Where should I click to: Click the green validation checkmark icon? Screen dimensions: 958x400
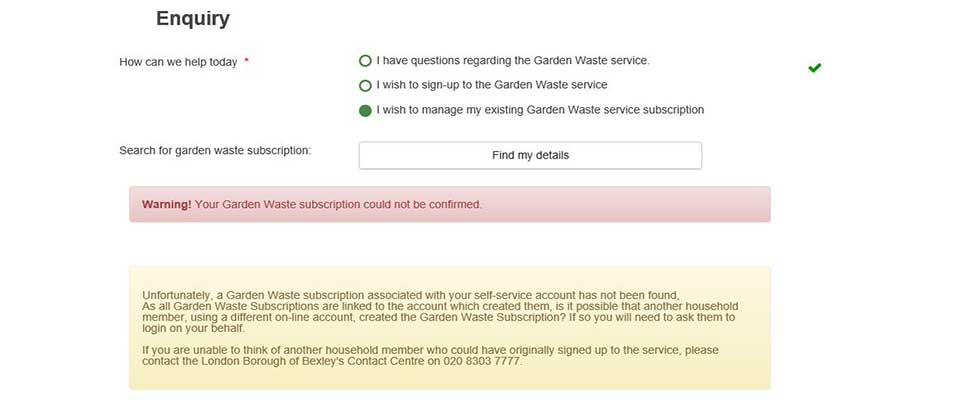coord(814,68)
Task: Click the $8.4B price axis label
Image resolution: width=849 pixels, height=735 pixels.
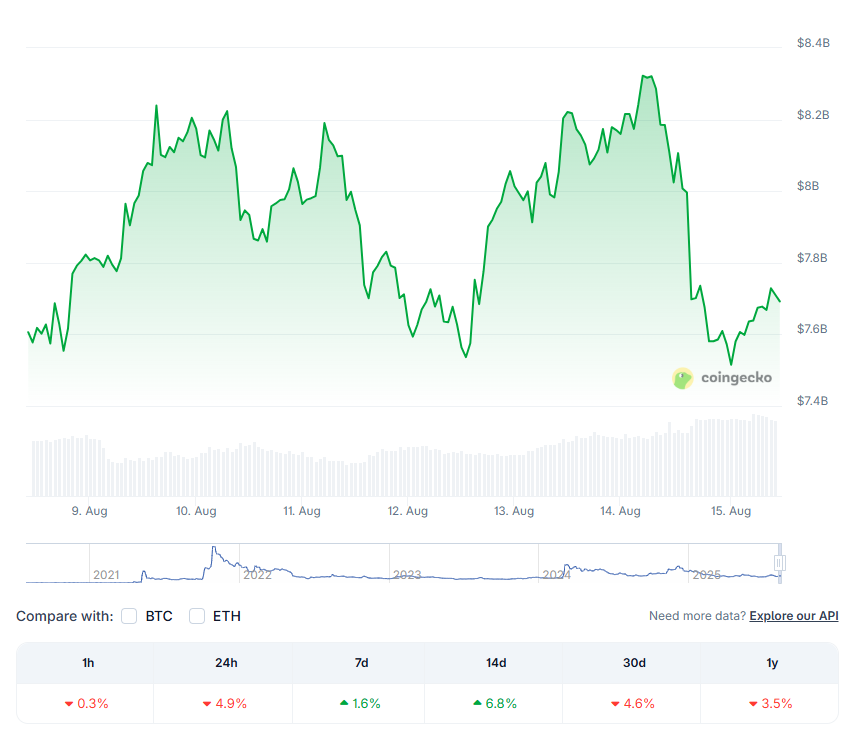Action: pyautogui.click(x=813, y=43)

________

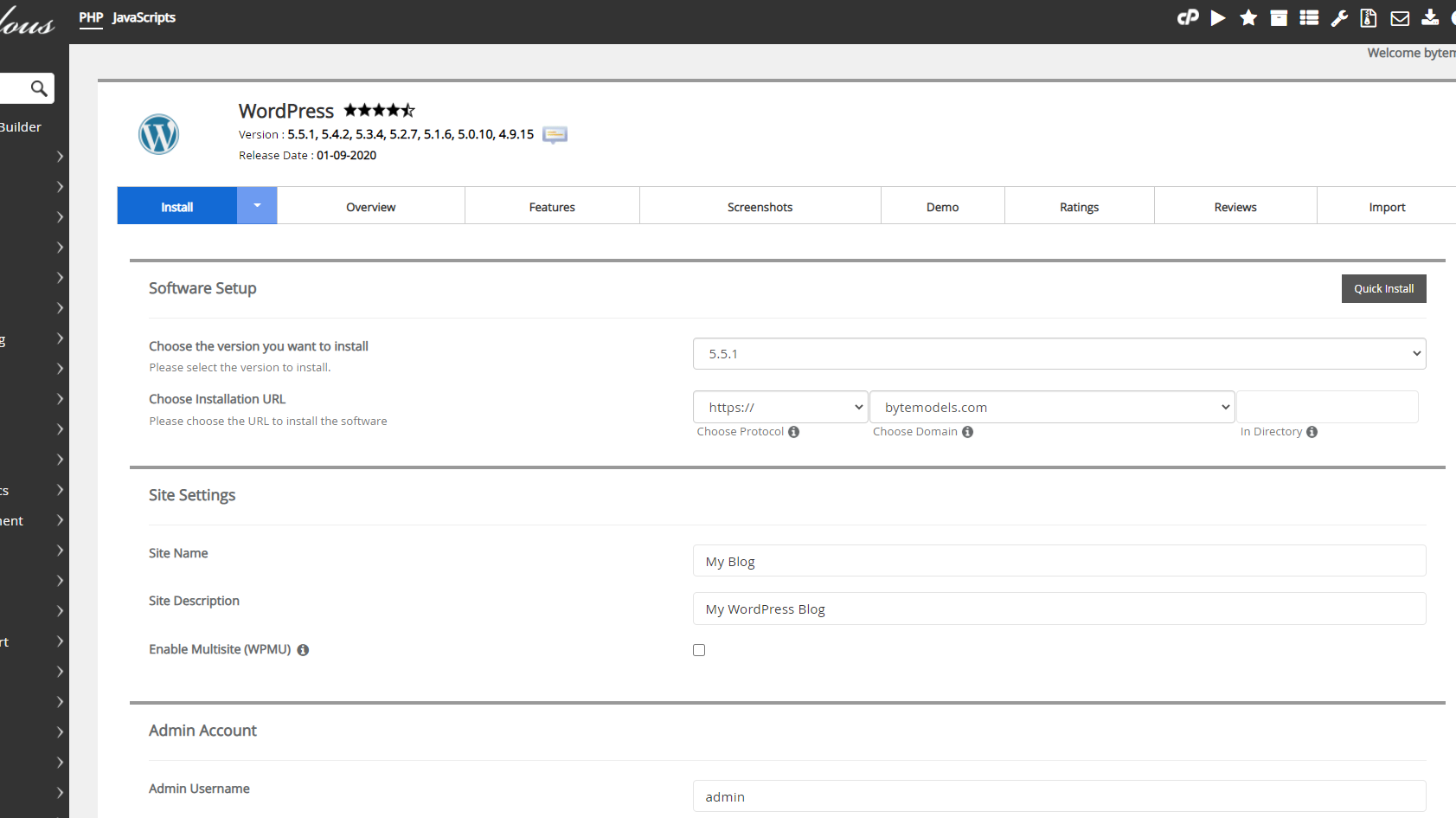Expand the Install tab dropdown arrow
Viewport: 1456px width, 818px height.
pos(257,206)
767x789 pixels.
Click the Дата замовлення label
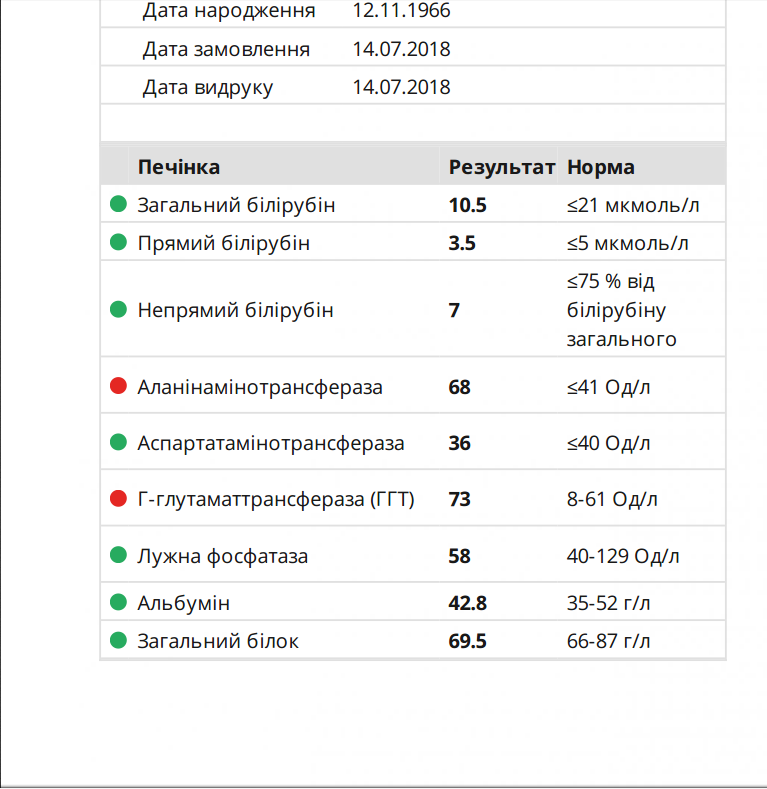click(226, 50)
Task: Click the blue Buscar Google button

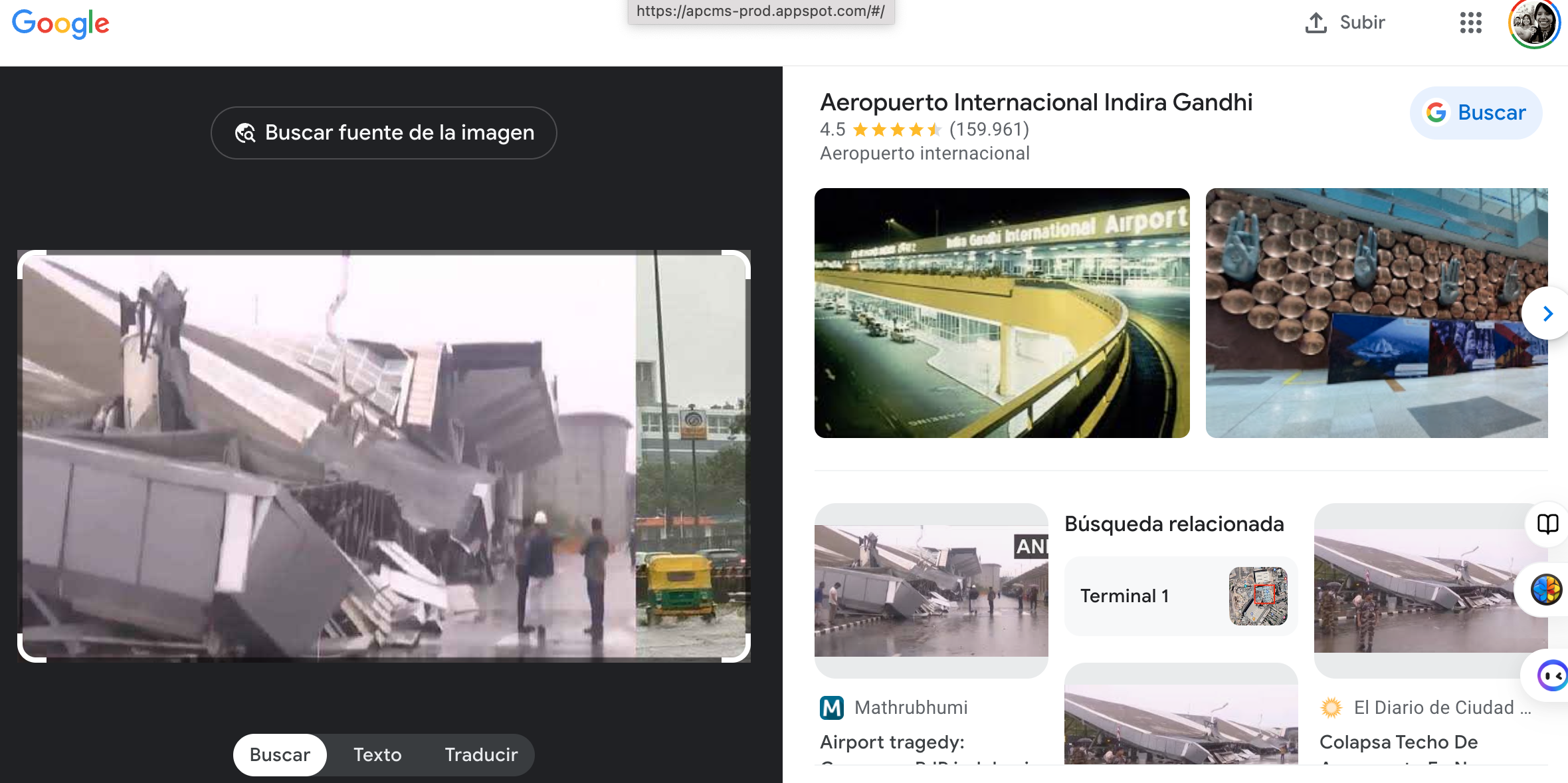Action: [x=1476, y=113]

________

Instructions to follow
Format the records, beginning with the line that contains "Where should I" and continuing through the line that contains "Action: pyautogui.click(x=813, y=43)", as a numbered list, omitting any blank lines. Leave the pictures out of the answer.

Solution to the problem
1. Where should I click to: Click the green validation checkmark icon? Screen dimensions: 958x400
2. coord(814,68)
3. Task: Click the $8.4B price axis label
4. Image resolution: width=849 pixels, height=735 pixels.
5. Action: pyautogui.click(x=813, y=43)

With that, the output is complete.